Twenty-nine students in the Physician Associate Class of 2006 received their degrees at Commencement in September, entering a profession that has grown from small beginnings in the 1960s to more than 60,000 practitioners with their own national and specialty organizations. In his address, Commencement speaker Jerome P. Kassirer, M.D., noted advances in the profession but sounded a note of caution for all health care practitioners, including physician assistants. They face challenges, he said, over conflicts of interest, the influence of the pharmaceutical industry and ethical standards not designed for what he called a “market-driven” health care system.

“What is the antidote to all of these threats? How do we respond as individuals?” asked Kassirer, editor in chief emeritus of the New England Journal of Medicine. “The only antidote I know for these threats is professionalism.”

He defined professionalism as a combination of technical competence, a commitment to self-improvement and a requirement to use knowledge and competence in the best interests of patients. “You alone,” he said, “are the guardians of your profession.”

Dean Robert J. Alpern, M.D., Ensign Professor of Medicine, then presented a challenge to the new physician associates.
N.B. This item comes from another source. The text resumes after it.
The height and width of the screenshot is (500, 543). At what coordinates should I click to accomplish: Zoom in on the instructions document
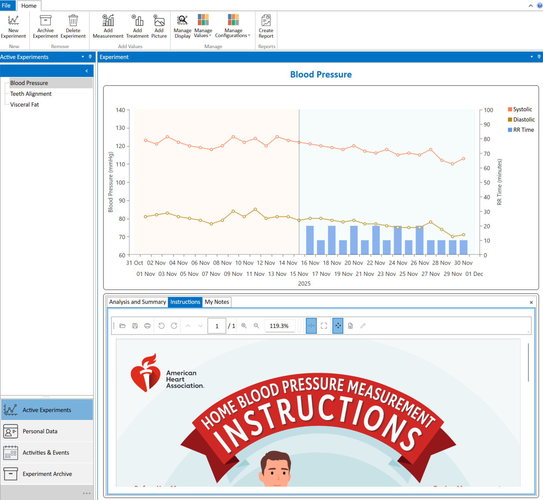click(244, 326)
“I challenge you to strive to be great. There will be many times in your careers when you will make a choice, when you strive to be your best or just try to get by. I hope you will strive to be the best,” he said. “You can be smart. You can be hard-working. But you have to care for your patients.”

Student awards went to Maura Brennick, M.M.Sc., PA ’06, who received the Academic Achievement Award, Anne Flitner, M.M.Sc., PA ’06, who received the Clinical Excellence Award, and Scott McKay, M.M.Sc., PA’ 06, who was given the Dean’s Humanitarian Award for his work with the Student-Run Free Clinic.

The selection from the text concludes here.